Son 5 yıldır dünyanın birçok ülkesinde yaşanan ve yaşanmaya devam eden toplumsal-politik hareketlilik, bu kriz halinden azade düşünülemez.
Ve bu kriz sosyalizmin bir üst kerteye ulaşabileceği bir yeni döneme işaret ediyor.
Şimdi sorumuz şudur:
Türkiye Komünist Partisi'nin "merkezi aklı" olduğunu iddia edenler, bu krizi ve krizin beraberinde getirdiği olanakları doğru şekilde tanımlayabilmiş midir? Tanımladıysa, TKP'nin bir siyasi parti olarak gereğini yapmasını sağlamış mıdır?
Hayır!
Gericiliğe karşı hakiki bir mücadeleye girişmezseniz...

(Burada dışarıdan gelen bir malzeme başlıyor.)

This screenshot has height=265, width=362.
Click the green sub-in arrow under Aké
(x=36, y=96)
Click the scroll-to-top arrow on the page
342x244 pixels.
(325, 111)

Bütün dünya komünistleri, sosyalistleri güvencesiz çalışma ve entelektüel emeğin yaşadığı kriz üzerine çalışmalar yaparken, siz taş üstüne taş koymazsanız...
Cumhuriyet mitingleri sırasında merkezi kadrolarınız, kadınları "laikçi teyzeler ya da 'yaşam tarzıma karışamazsınız' diyen histerik genç kızlar" diye tanımlarsa...
TKP'nin en değerli birikimlerinden biri olan gençlik içerisindeki örgütlenmeyi sağlayan kadroları öcüleştirirseniz... Bu birikimden korkarsanız... Bu birikimi daha ileriye götürmenin yolları üzerine düşünmezseniz...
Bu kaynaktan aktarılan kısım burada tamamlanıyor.